» Your assignment:
Could you copy every line in the listing below that has the word "arrow"?

» Task data:

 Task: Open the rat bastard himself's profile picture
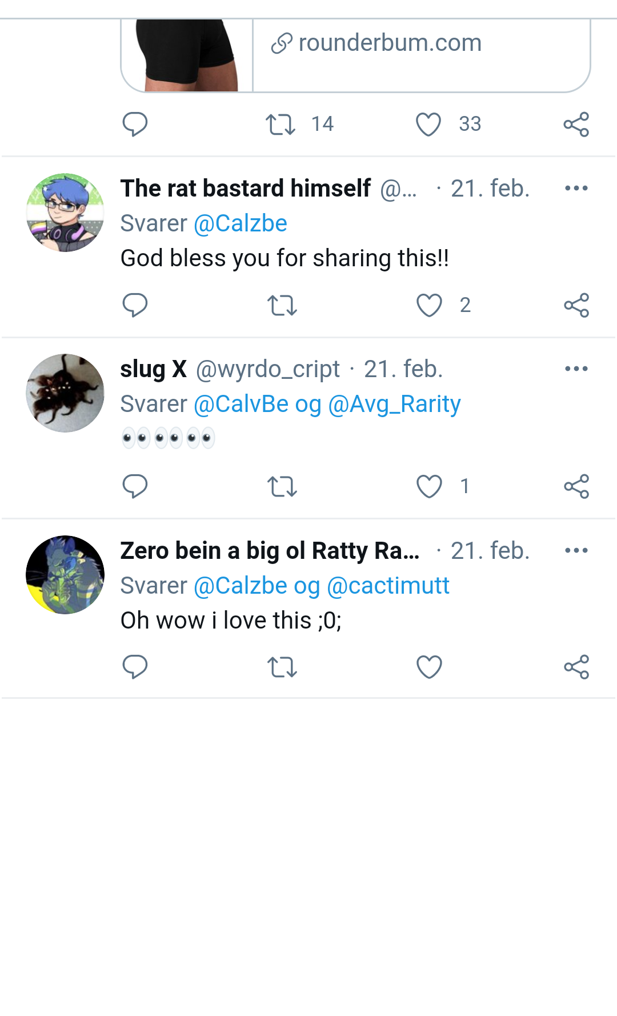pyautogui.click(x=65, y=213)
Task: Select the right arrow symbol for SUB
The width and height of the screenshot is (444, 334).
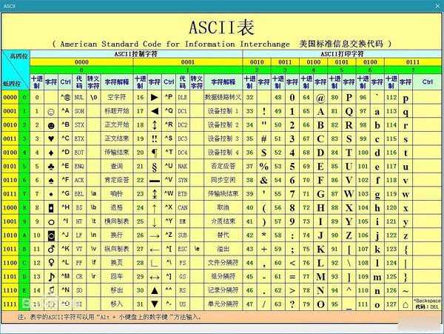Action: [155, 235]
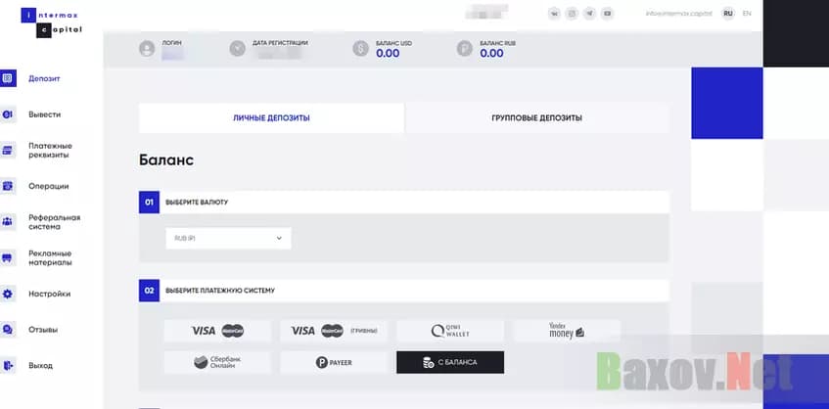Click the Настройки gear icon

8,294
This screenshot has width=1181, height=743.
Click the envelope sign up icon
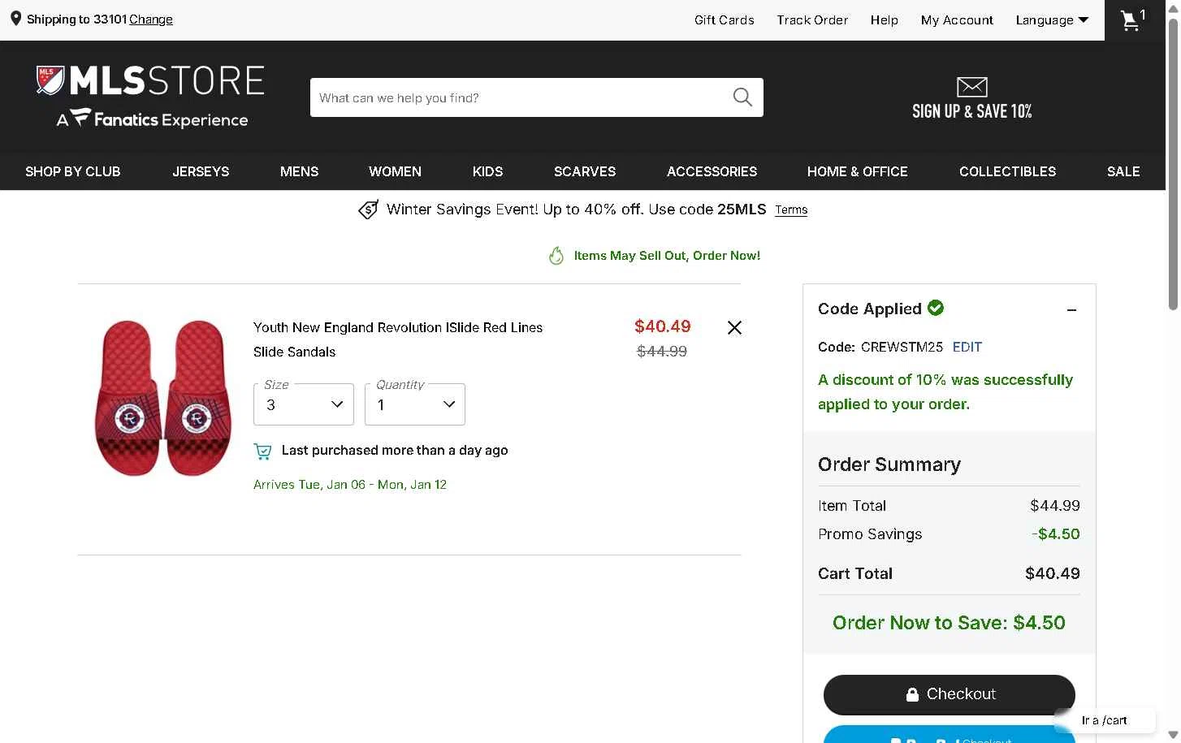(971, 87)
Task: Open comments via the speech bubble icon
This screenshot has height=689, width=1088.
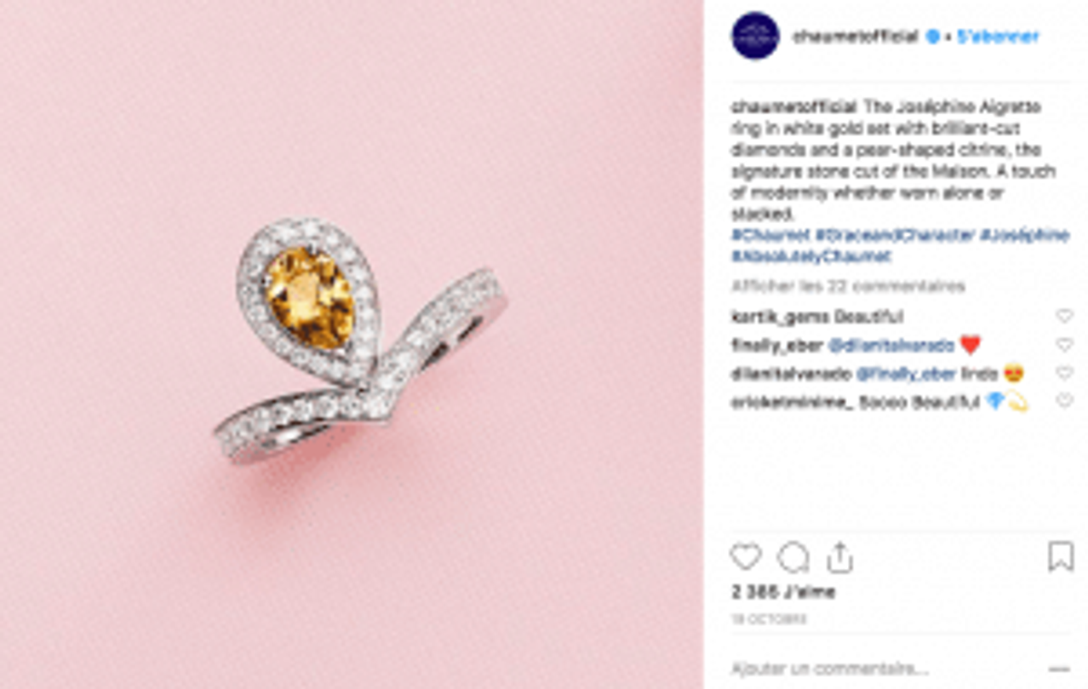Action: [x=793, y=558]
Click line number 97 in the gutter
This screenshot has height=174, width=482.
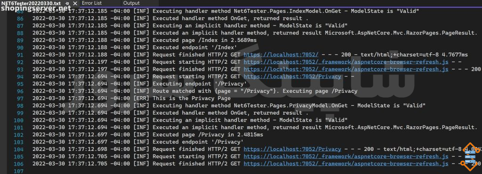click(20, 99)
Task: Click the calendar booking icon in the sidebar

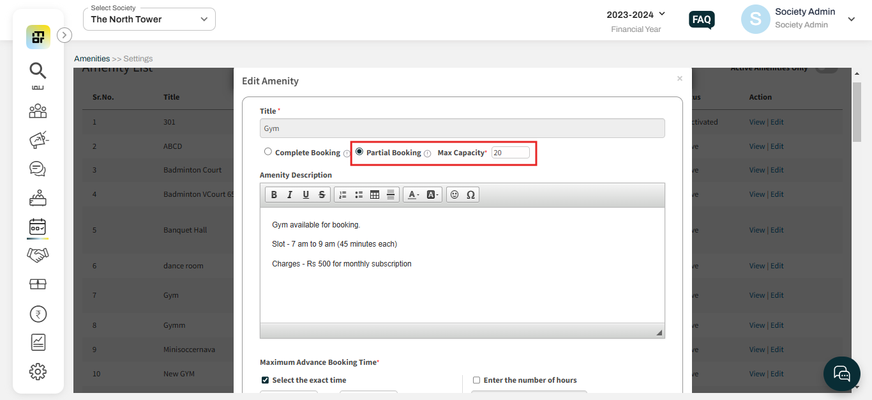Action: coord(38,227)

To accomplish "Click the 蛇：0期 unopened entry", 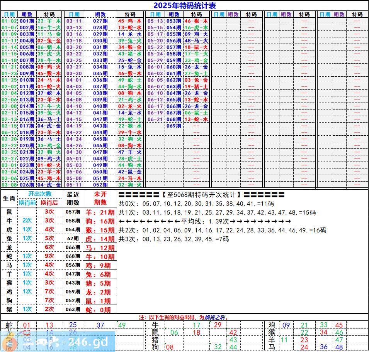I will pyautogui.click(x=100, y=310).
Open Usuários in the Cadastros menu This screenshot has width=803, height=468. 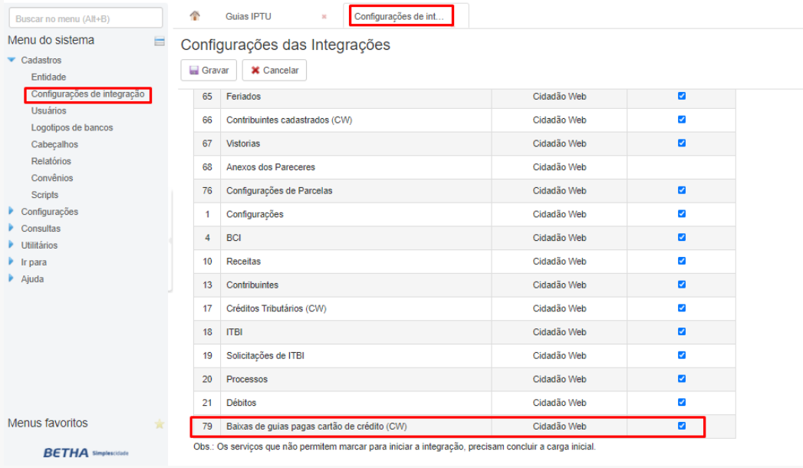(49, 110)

==

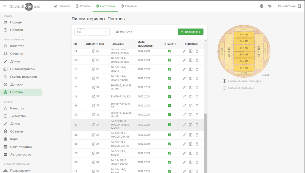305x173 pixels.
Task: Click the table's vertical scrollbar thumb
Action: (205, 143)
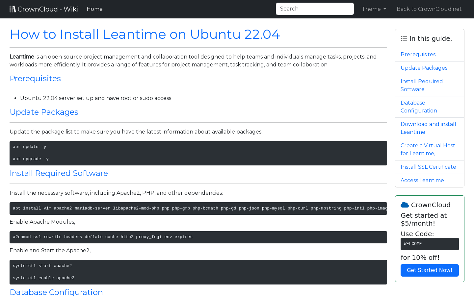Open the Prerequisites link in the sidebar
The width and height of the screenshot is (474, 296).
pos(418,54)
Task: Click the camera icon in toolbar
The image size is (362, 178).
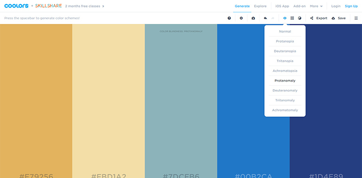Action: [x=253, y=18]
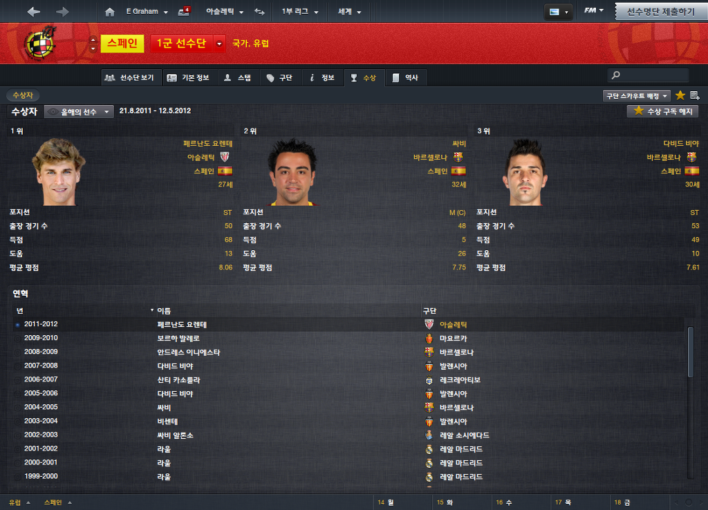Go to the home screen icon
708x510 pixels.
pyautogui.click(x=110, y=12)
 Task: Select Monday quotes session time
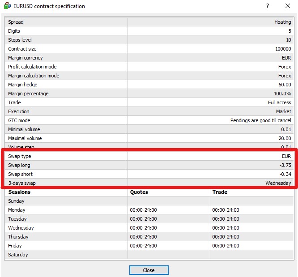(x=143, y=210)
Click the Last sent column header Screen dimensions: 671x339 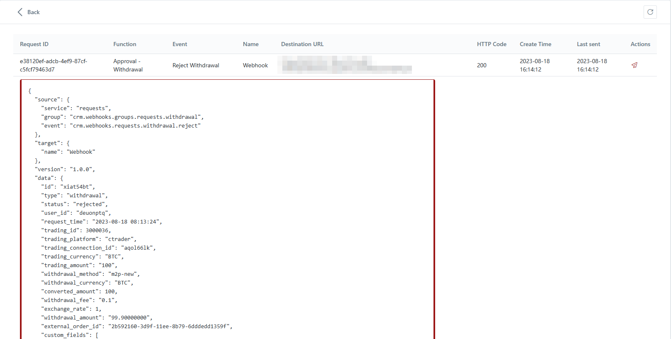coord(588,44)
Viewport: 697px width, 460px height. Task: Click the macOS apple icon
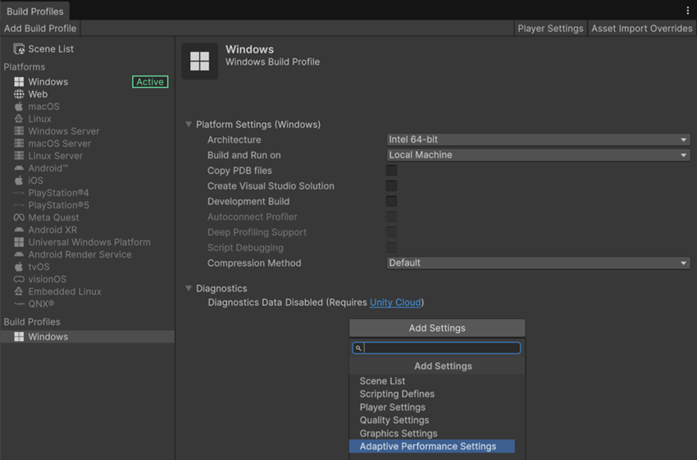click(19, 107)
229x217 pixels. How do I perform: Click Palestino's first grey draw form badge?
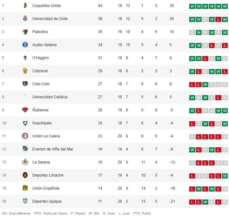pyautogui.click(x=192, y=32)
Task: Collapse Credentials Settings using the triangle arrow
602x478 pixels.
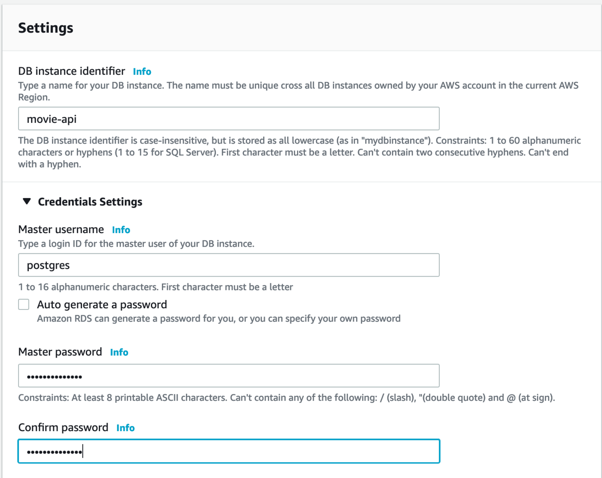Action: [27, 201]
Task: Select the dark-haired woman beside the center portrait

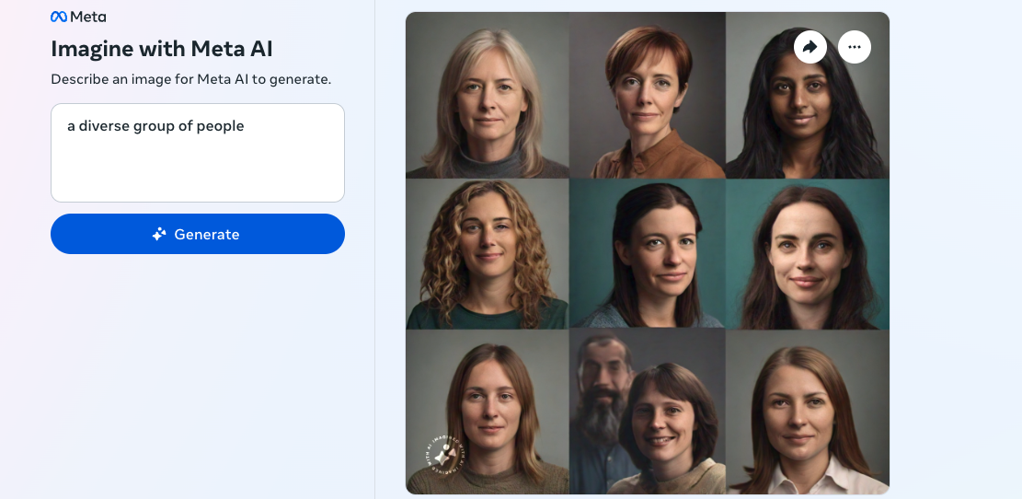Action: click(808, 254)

» Your response:
Task: Select the right arrow symbol for SUB
Task: Collapse Credentials Settings using the triangle arrow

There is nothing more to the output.